6 Conclusion and Discussion

As a conclusion, we state that a high congruence of the visual manual labeling and the DP-classifier for pitch-contours could be shown (74.53 %). Thus, a cross-usage of HCI-trained classifiers applied on HHI data is viable, and our classifier can be used, to robustly evaluate the contours of DPs in both HCI and HHI. For the acoustical evaluation of the functional-meaning, the idealized form-function prototypes by Schmidt are not suitable in case of naturalistic HHI. For the given ALICO dataset it was possible to reduce the seven class classification problem to a two class problem obtaining a foreseeable recall of 31.05 % and a remarkable precision of 90.67 %.

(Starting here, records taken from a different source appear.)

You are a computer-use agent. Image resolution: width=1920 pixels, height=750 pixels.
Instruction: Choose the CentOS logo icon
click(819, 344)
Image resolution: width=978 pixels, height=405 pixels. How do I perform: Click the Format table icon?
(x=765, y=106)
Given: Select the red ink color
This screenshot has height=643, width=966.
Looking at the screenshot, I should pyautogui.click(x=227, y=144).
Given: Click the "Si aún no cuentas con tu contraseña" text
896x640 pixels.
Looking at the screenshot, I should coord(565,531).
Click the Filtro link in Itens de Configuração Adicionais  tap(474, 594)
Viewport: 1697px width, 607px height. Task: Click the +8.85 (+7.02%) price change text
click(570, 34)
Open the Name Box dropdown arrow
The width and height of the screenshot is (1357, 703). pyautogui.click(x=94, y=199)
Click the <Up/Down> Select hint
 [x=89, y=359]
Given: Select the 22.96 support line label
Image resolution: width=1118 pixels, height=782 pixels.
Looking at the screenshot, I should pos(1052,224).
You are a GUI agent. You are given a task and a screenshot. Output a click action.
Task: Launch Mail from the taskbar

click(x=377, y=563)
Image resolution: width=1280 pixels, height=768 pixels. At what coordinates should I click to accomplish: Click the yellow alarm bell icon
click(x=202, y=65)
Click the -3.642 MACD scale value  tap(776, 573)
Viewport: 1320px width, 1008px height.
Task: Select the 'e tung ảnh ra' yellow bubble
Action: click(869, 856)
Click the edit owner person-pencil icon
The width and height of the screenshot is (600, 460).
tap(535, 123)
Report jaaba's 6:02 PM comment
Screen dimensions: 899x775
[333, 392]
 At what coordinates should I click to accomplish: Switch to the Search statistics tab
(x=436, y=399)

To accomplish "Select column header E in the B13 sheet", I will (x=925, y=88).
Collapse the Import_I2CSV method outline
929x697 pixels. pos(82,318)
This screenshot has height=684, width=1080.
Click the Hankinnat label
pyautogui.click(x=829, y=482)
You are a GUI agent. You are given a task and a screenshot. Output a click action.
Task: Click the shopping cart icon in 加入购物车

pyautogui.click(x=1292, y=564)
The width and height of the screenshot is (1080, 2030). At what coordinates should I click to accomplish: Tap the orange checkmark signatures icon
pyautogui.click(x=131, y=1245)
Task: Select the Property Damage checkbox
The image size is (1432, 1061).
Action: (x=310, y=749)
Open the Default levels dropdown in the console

Furthermore, we can state that the given audio material of the ALICO corpus is not the most suitable dataset for this investigation. As the annotated feedback signals were not assigned to the different speakers, an overlap of the speakers is possible. This can lead to failures in the pitch-estimation, resulting in a high number of correct assignments of pitch-contours to the prototypes but no correlation of their functional-meaning. A mapping of the DPs to the speakers could lead to an increase of matches in the functional-meaning, as for both, speaker and listener separate headset microphone recordings are available. Additionally, most of the DPs contained in the corpora were of type DP-4. To get a significant statement about the classification of the functional-meaning the dataset should include a balanced distribution of all form-function-prototypes identified by Schmidt in an appropriate audio quality. As the investigation so far only deals with the classification of “isolated” DPs, in terms of no surrounding content of the considered DPs, the desired dataset can be merged from different corpora of the same conversational style (HCI/HHI) and level of naturalness (naturalistic/acted).